N‐Acetyl Cysteine Regulates TNF‐α‐Inhibited Differentiation in ROS 17/2.8 Osteoblasts

Osteoblasts play a pivotal role in bone remodeling. The alkaline phosphatase (ALPase) activity was decreased in ROS 17/2.8 osteoblast treated with TNF-alpha (2, 5 or 10 ng/ml). The treatment of TNF-alpha inhibited osteoblast differentiation such as ALPase activity in ROS 17/2.8 osteoblast. TNF-gamma (10 ng/ml) increased NF-kappaB DNA binding activity in nuclear extracts of osteoblasts.
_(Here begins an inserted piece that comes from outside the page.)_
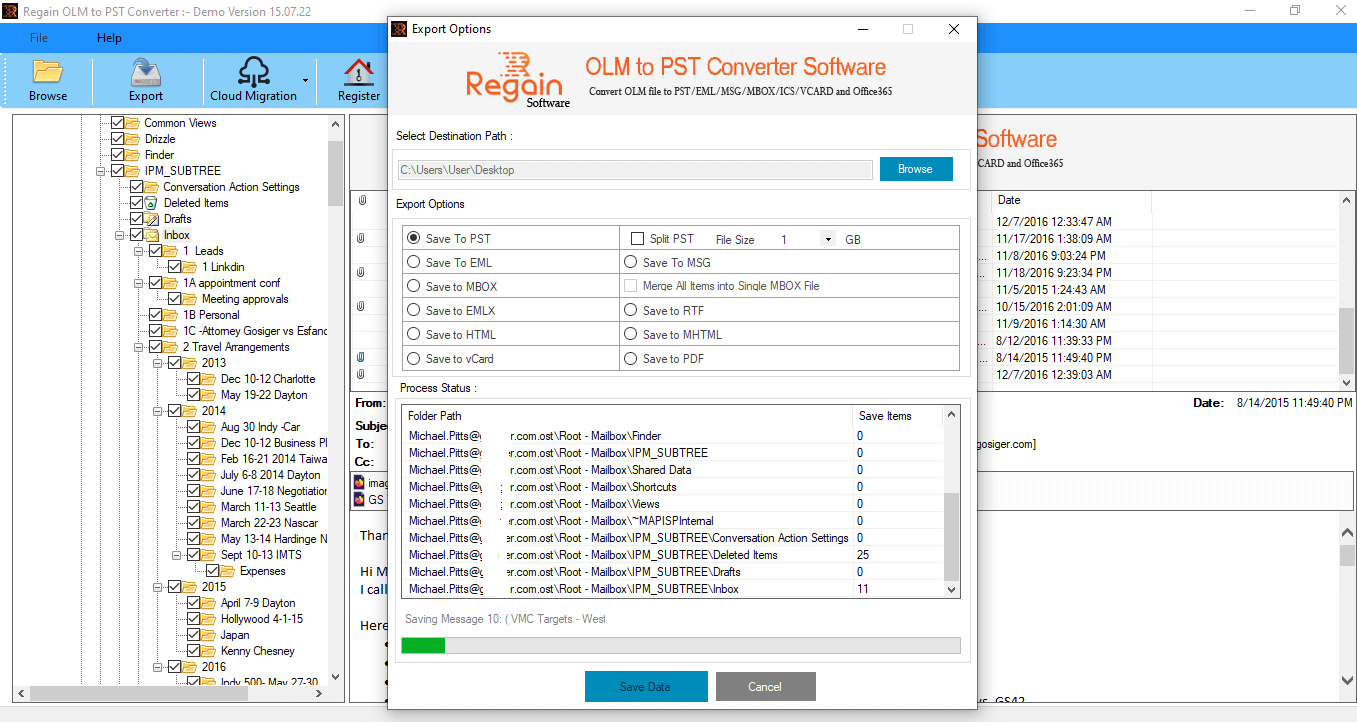Click the green export progress bar
This screenshot has width=1357, height=722.
(x=423, y=645)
The addition of NAC (N-acetyl cysteine), free radical scavenger, completely prevented TNF-alpha-induced activation of NF-kappaB. In addition, IkappaB alpha and IkappaB beta were rapidly degraded, allowing the activated NF-kappaB to enter the nucleus and promote gene transcription. To determine whether IkappaB alpha signal transduction pathway is important in the differentiation, we generated IkappaB (KD)-stably transfected ROS 17/2.8 cells. These IkappaB (KD) transfectants did not show any regulation of ALPase in osteoblasts. Here, we suggest that the degradations of IkappaB alpha and IkappaB beta and the following activation of NF-kappaB are the targets of NAC and that NF-kappaB transcription factor is a pivotal clue to regulation of differentiation in TNFalpha-exposed osteoblasts.